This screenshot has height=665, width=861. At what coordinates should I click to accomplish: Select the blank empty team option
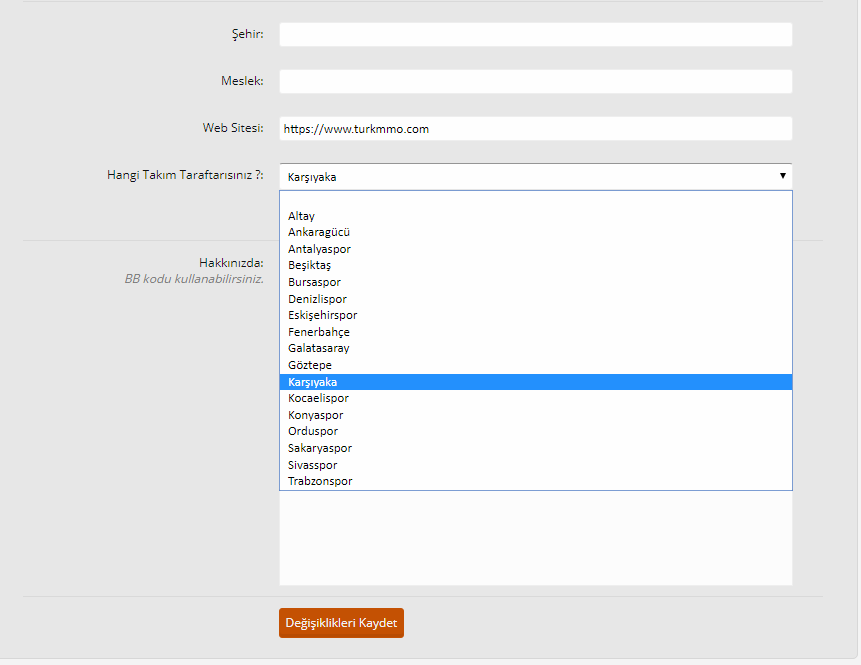535,200
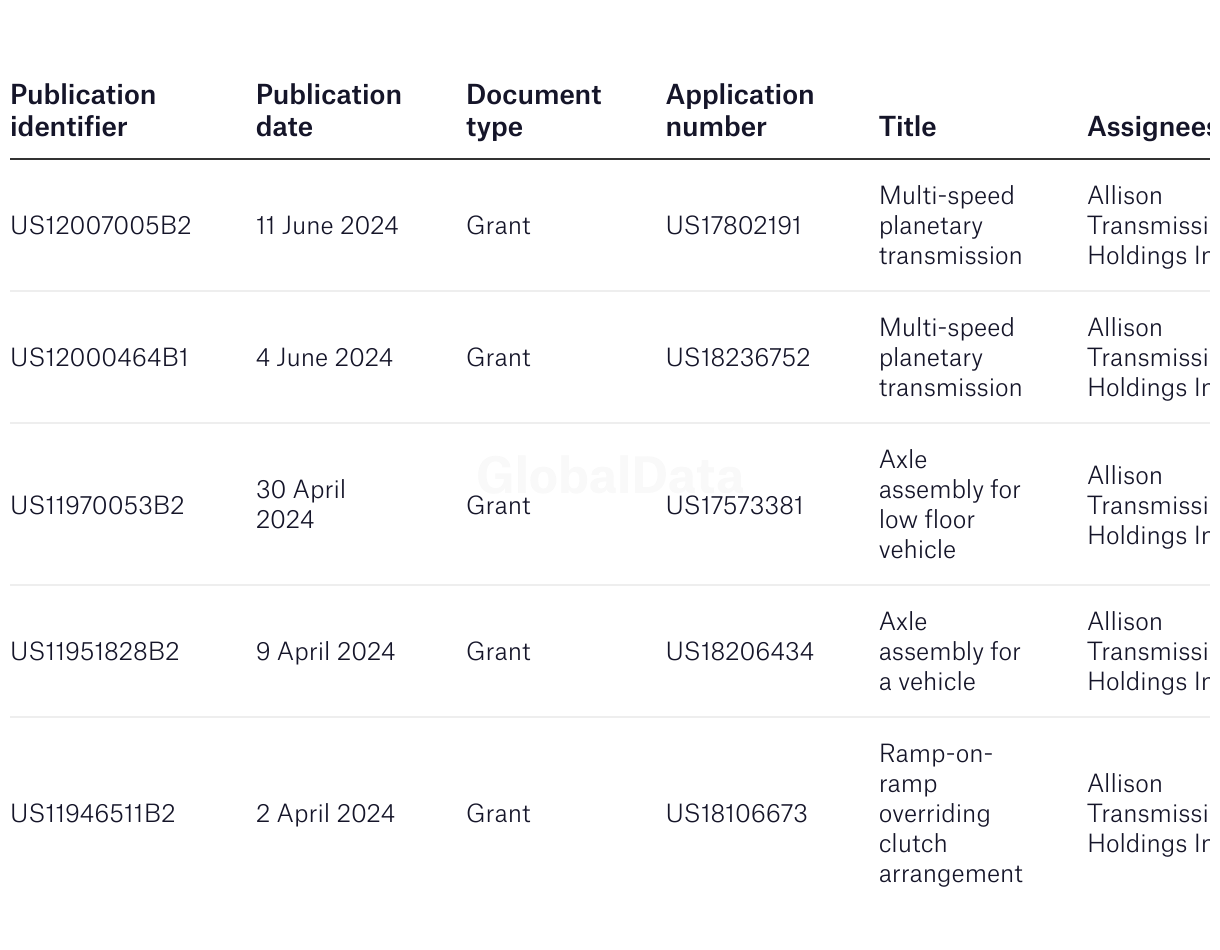Image resolution: width=1220 pixels, height=950 pixels.
Task: Click the Publication date column header
Action: tap(328, 110)
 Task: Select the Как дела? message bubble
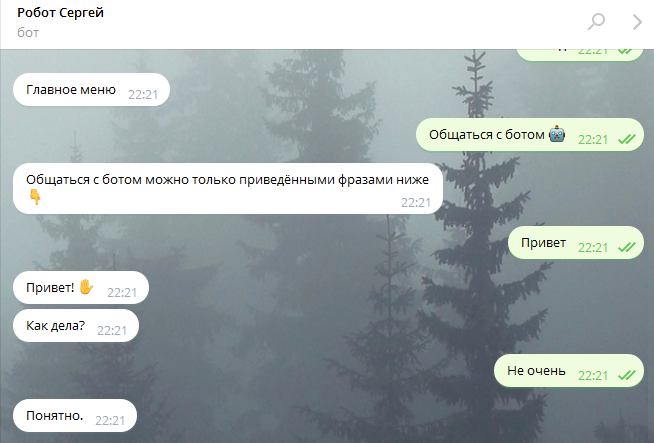coord(76,325)
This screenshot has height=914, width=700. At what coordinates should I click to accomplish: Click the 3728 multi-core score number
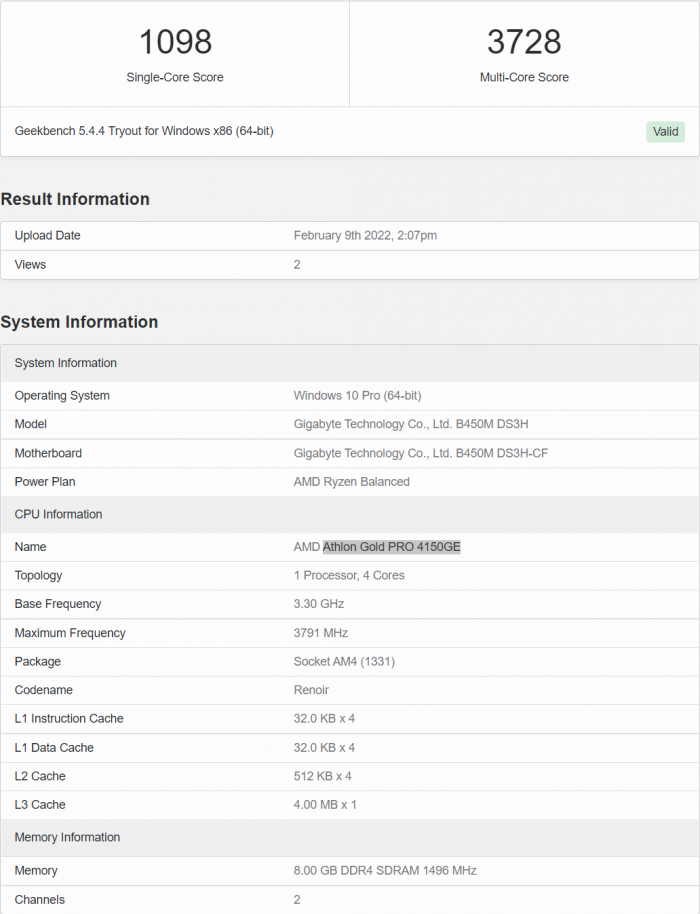pos(524,42)

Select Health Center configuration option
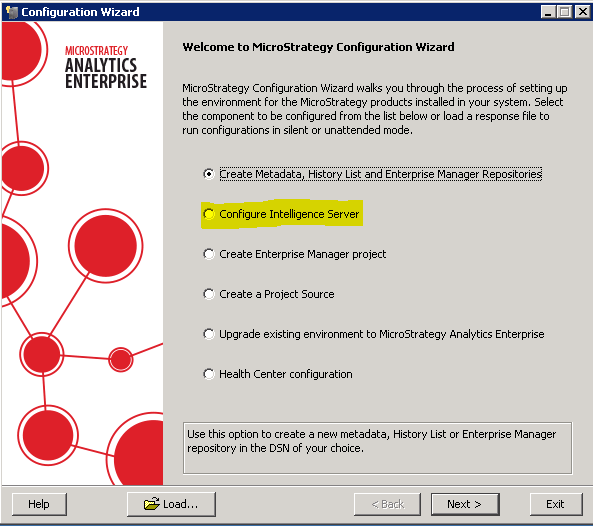click(208, 374)
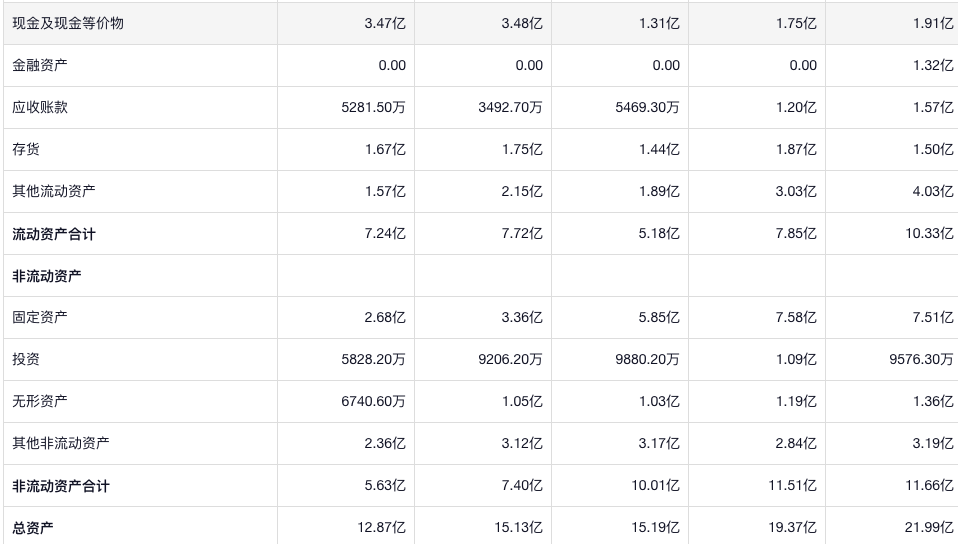Select the 金融资产 row label
Screen dimensions: 958x544
coord(40,65)
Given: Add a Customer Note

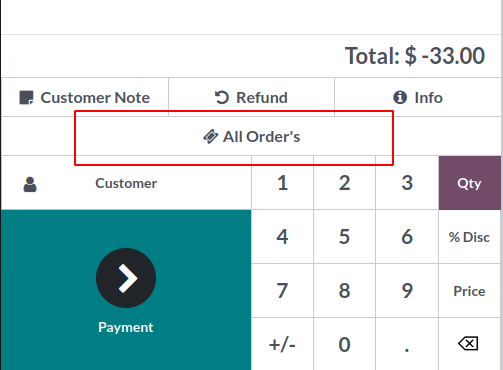Looking at the screenshot, I should click(x=85, y=97).
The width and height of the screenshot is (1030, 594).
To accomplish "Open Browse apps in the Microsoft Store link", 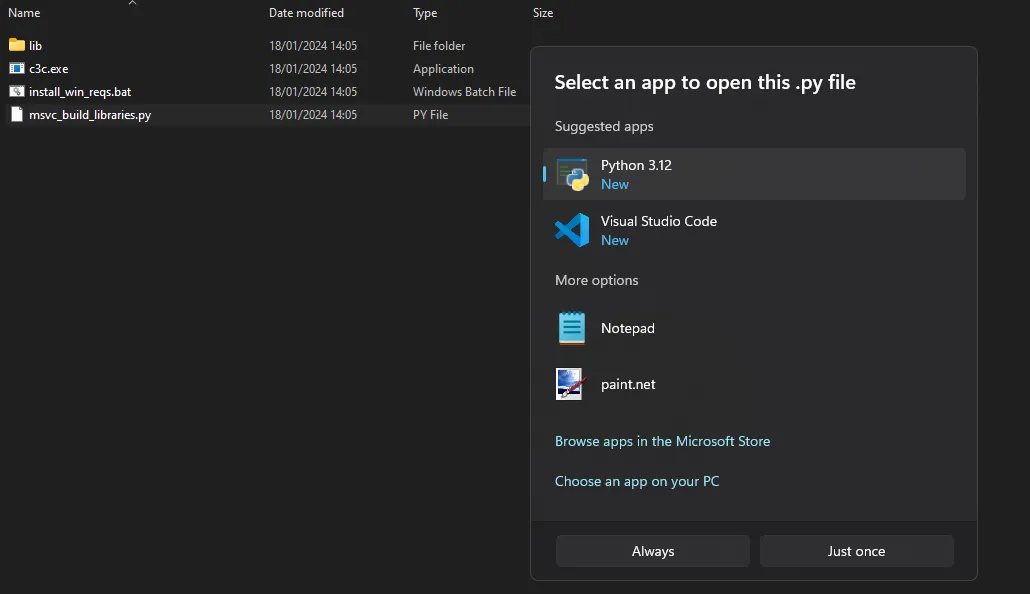I will [x=662, y=441].
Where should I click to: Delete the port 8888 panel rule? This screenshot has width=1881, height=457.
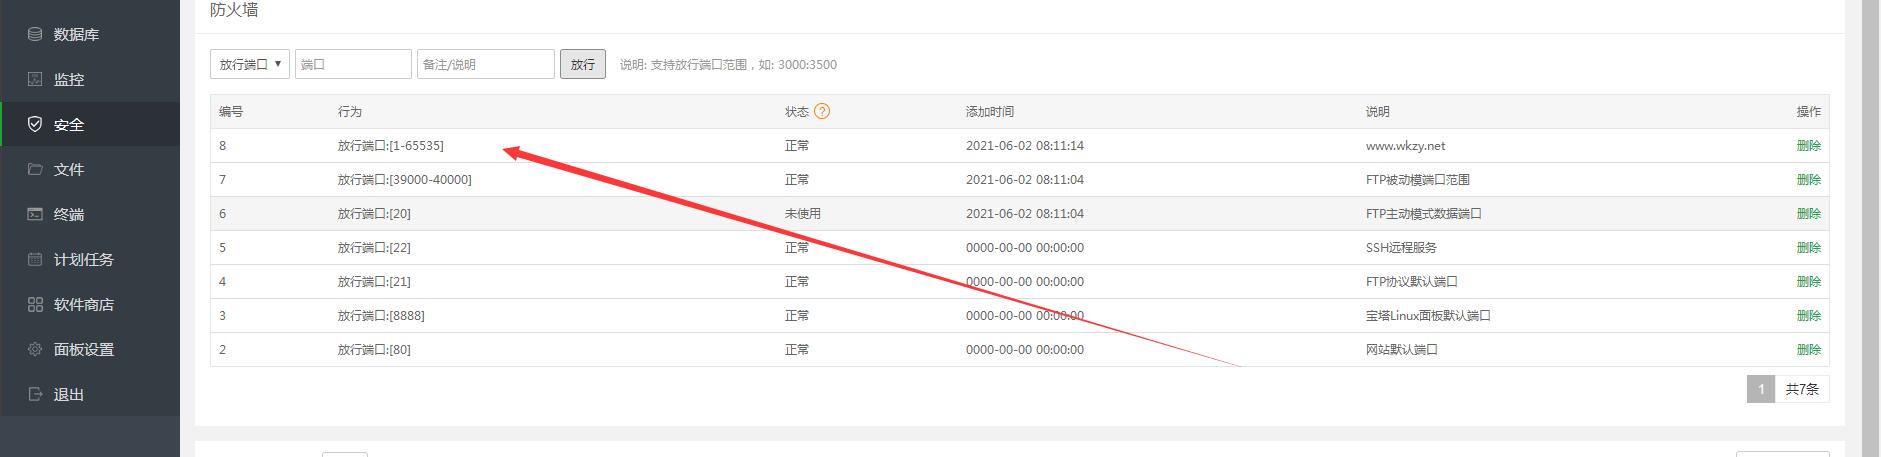[1808, 315]
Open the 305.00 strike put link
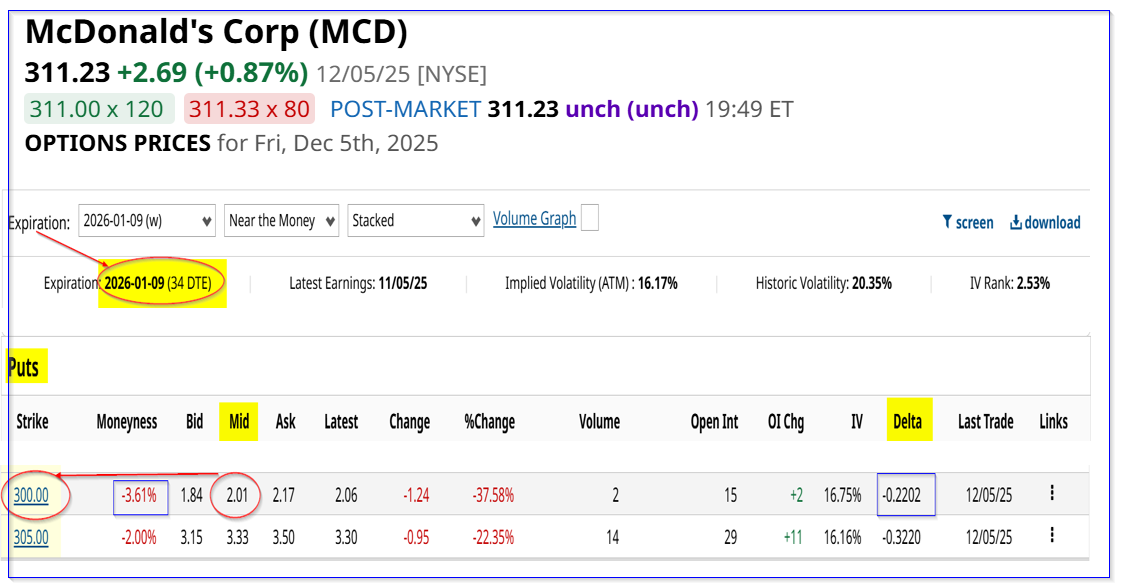This screenshot has height=586, width=1122. (31, 537)
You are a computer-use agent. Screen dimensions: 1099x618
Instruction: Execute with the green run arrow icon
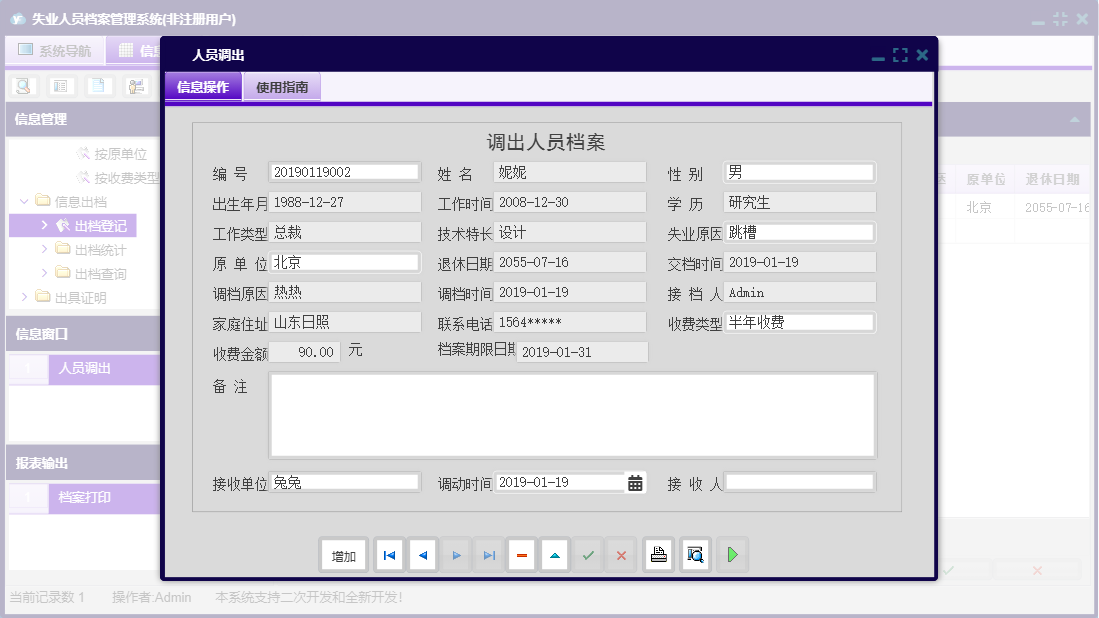[732, 555]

************

## Work to be completed
Copy exactly, and only, the lines running from the one containing "You are a computer-use" through the final line of the data, and omit the pictures.

## Finished exercise
You are a computer-use agent. Screen dimensions: 1099x618
Instruction: Execute with the green run arrow icon
[732, 555]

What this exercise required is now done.